Alysa mendongak dan tersenyum kecil berusaha menenangkan perasaan sesak yang sejak tadi bergelut didalam hatinya. Gadis itu mulai menunjukkan wajah gelisah, ia sangat terlihat jika sedang menahan sesuatu. Namun laki-laki itu masih diam, tidak ingin terburu-buru menyimpulkan.
"Lo suka kulit ya?" Tanya Dirham mengalihkan atensi Alysa padanya.

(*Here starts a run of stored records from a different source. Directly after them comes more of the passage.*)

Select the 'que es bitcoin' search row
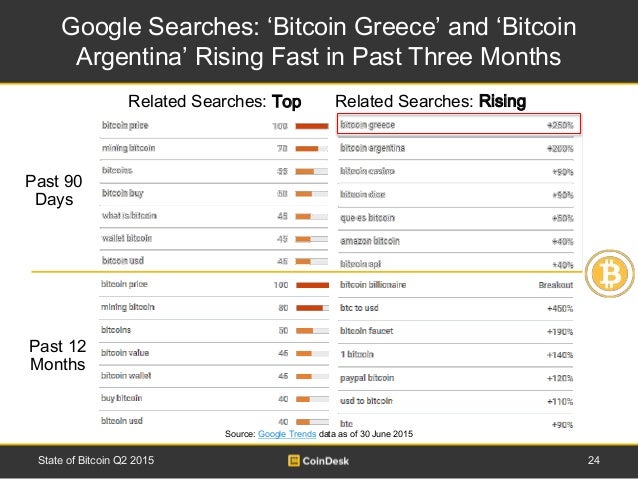This screenshot has height=479, width=638. point(367,217)
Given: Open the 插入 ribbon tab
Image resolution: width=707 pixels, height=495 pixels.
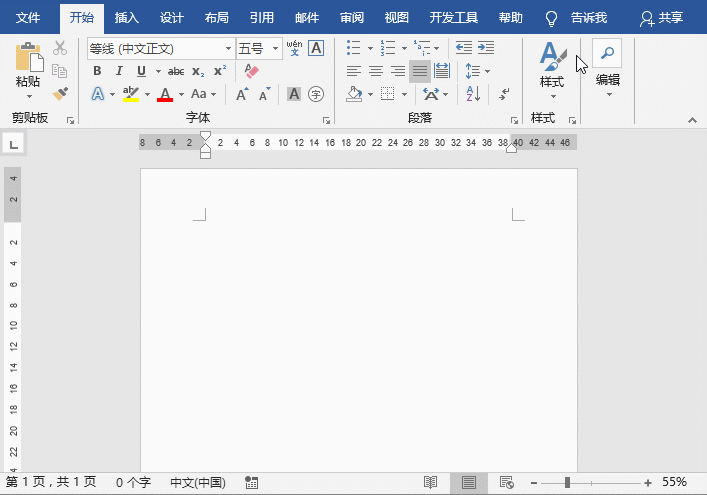Looking at the screenshot, I should pyautogui.click(x=127, y=18).
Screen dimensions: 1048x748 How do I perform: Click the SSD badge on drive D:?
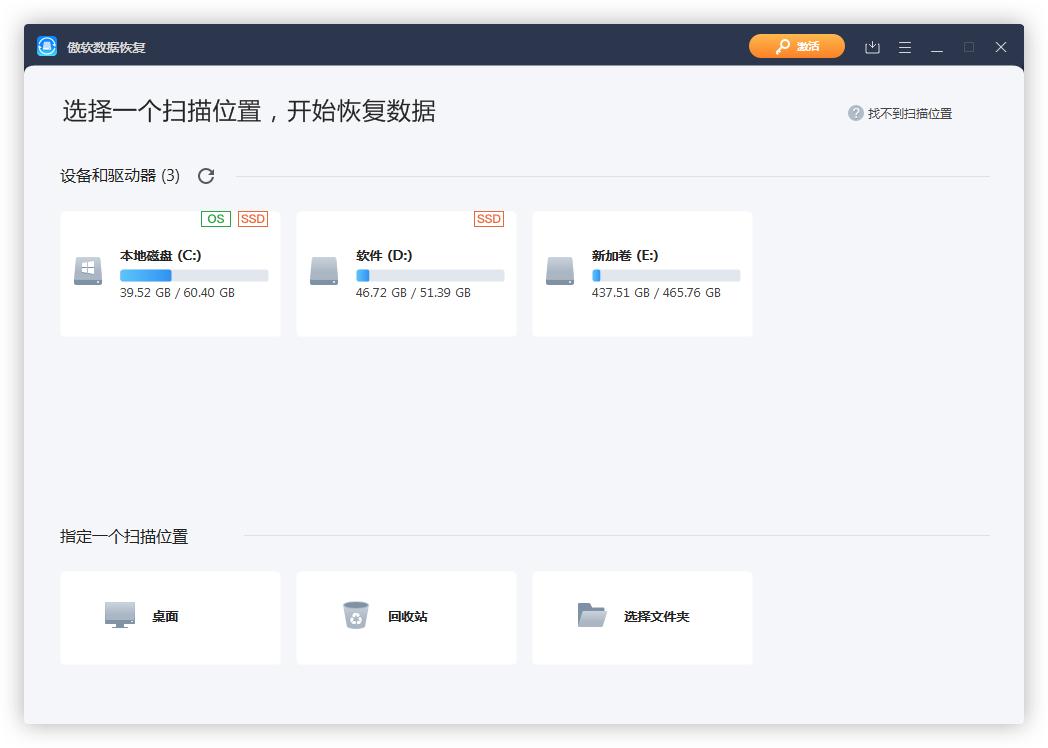489,218
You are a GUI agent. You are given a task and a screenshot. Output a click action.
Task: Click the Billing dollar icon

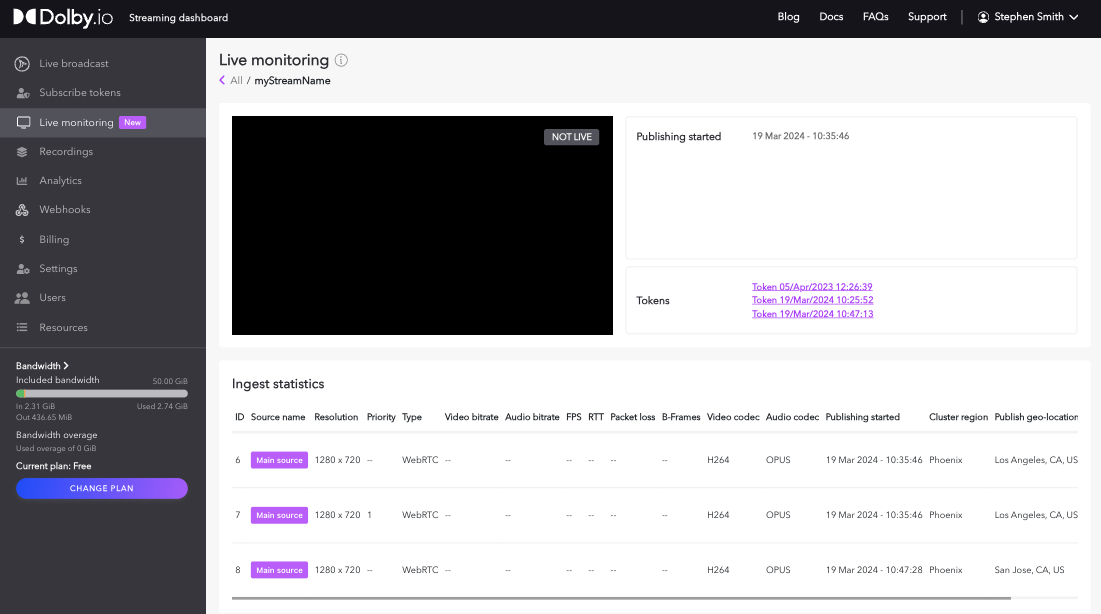pyautogui.click(x=22, y=240)
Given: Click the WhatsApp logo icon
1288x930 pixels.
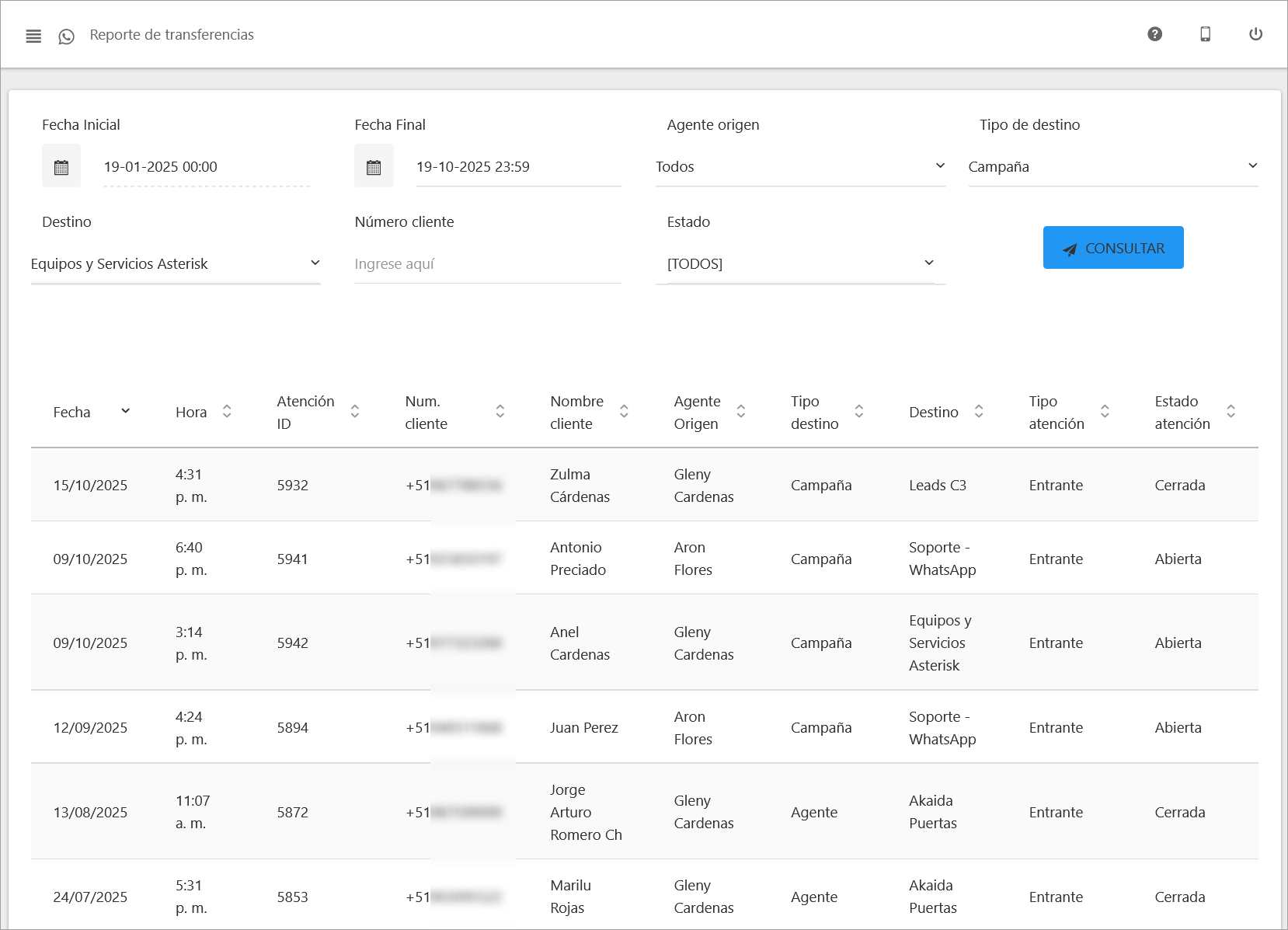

Alysa mengangguk, dan kembali memakan satenya. Tanpa Alysa duga Dirham memindahkan sate ayam yang ada dipiringnya ke piring Alysa. Alysa mengerutkan dahi bingung.
Alysa terdiam sejenak merasa dejavu dengan perlakuan laki-laki itu. Dia kembali teringat bahwa Dirgan juga sering memberi Alysa sate miliknya walaupun sebenarnya laki-laki itu juga suka.
Alysa menatap piringnya dengan nanar, dia sadar bahwa dia sangat sangat merindukan sosok Dirgan.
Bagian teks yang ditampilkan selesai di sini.